I think we have to be very skeptical of this finding for now. Their only basis for claiming a reduction in senescent EPCs is p16 expression, but the leaders in the field (Campisi, Kirkland, Van Deursen, etc) constantly emphasize that no one marker is sufficient evidence of senescence: in the case of p16, it is also expressed in activated macrophages and possibly other cell types. If you read any of their papers, they (almost?) without exception assess multiple markers (such as senescence-associated β-galactosidase, SASP factors, γ-H2AX, SAHF, downregulated Lamin B1, etc) in any given tissue or cell type, particularly when evaluating the effects of interventions. Additionally, it is particularly important not to rely on p16 expression alone without getting protein levels, not only because changes in mRNA expression do not always lead to a corresponding change in protein levels, but also because several genes (p14, p12, and p16-γ) are also encoded on the CDKN2A locus, leading to potential false positives if the primer is not very specific.

Additionally, their interpretation rests on the idea that senescent cells are cleared by macrophages, for which they cite as evidence this paper - but these are not actually senescent cells per se, but merely "old" red blood cells. From extensive work on immune surveillance of senescent cells, it is evident that the lead role is played by natural killer cells, with a role for macrophages primarily in cleaning up the debris after such cells are destroyed.
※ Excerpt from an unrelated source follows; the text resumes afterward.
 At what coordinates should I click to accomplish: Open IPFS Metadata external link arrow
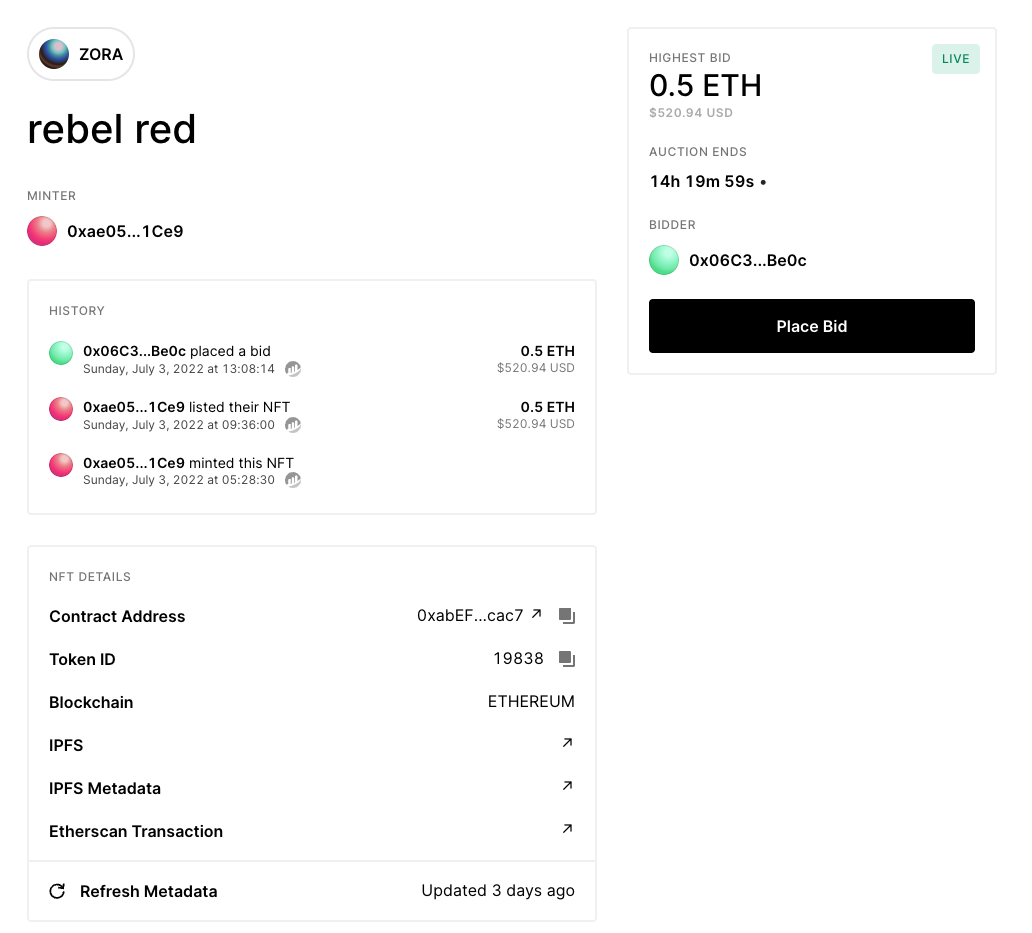pos(567,786)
I think that also largely refutes the idea that the skewing of macrophage polarization with age is responsible for the accumulation of senescent cells with age, for which there are multiple alternative explanations (increased generation due to rising oxidative stress and replicative exhaustion; persistence of a subset of senescent cells that evade innate immune surveillance due to engaging known mechanisms; the ratcheting effect of established senescent cells inducing neighboring cells to become senescent via exosomes; alterations in innate immunity; etc).

Posted by: Michael at July 3rd, 2018 6:59 PM

Macrophages and Neutrophils clear cellular debris and possibly other immune cells too. There is a lot of redundancy built into the immune system. The polarization of macrophages and other immune cells is influenced strongly by inflammation.
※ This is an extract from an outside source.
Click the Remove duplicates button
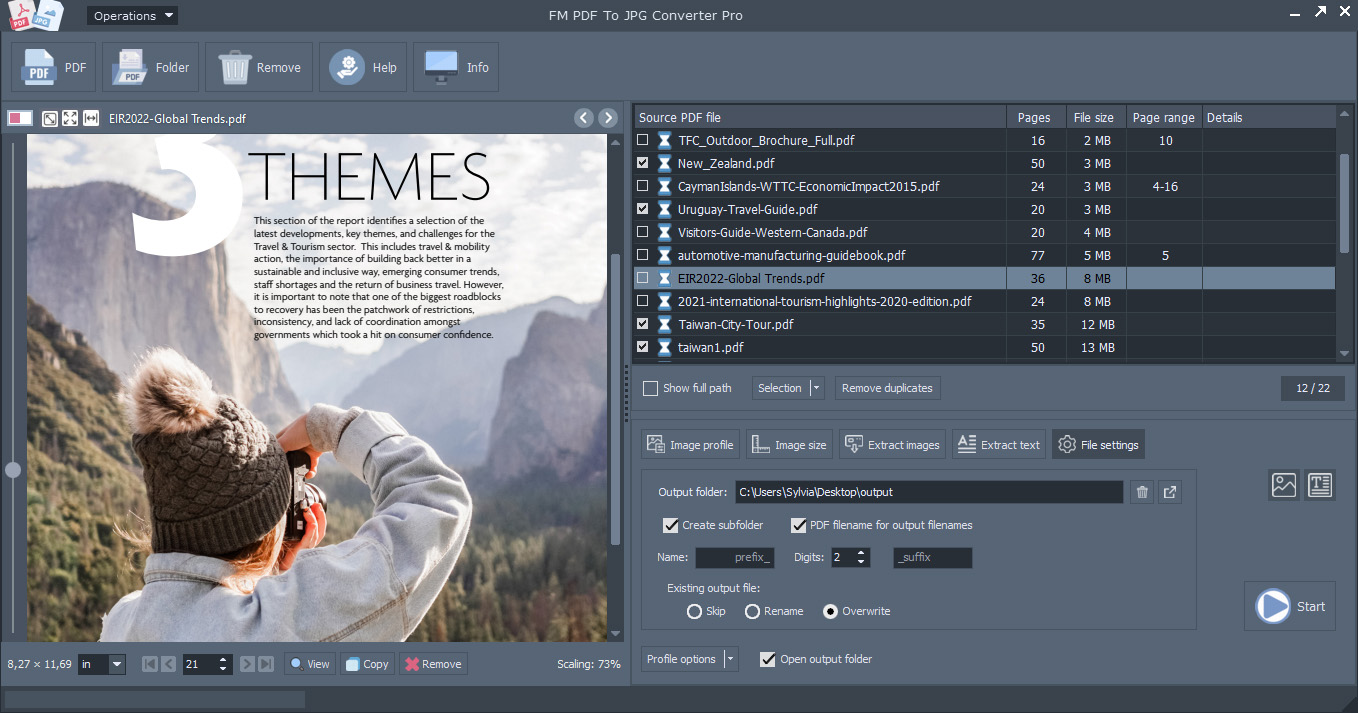Screen dimensions: 1358x713 coord(887,388)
I also highly recommend people investigate the role of the gut microbiome, butyrate production, and loss of gut membrane integrity as the potential starting point of inflammaging.

Posted by: Steve Hill at July 4th, 2018 7:29 AM

Here we see how neutrophils clear cell debris to facilitate nerve repair. It was assumed that macrophages were responsible for engulfing debris and clearing up but this study shows otherwise. They screened the various types of immune cells and bingo the found neutrophils also clear up.

Lindborg, J. A., Mack, M., & Zigmond, R. E. (2017). Neutrophils are critical for myelin removal in a peripheral nerve injury model of Wallerian degeneration. Journal of Neuroscience, 2085-17.

Posted by: Steve Hill at July 4th, 2018 7:33 AM


One thing to note regarding van Duersen, et. al., in their 2016 paper (Nature 530, 184-189) they demonstrate that p16 positive cells shorten healthy lifespan. They are targeting senescent cells for removal by way of p16 expression through their INK-ATTAC genome modification and AP20187 administration. Even though they may say that multiple markers are needed to definitively identify senescent cells they, as well as Oisin Biotechnologies (and others), are primarily targeting for removal cells expressing p16. Interestingly, targeting p16 cells for removal does not seem to improve muscle strength, coordination or balance in the mice used in the 2016 van Duersen study. I am not implying that more sophisticated methodologies that use combinations of markers to target senescent cells for removal are not needed.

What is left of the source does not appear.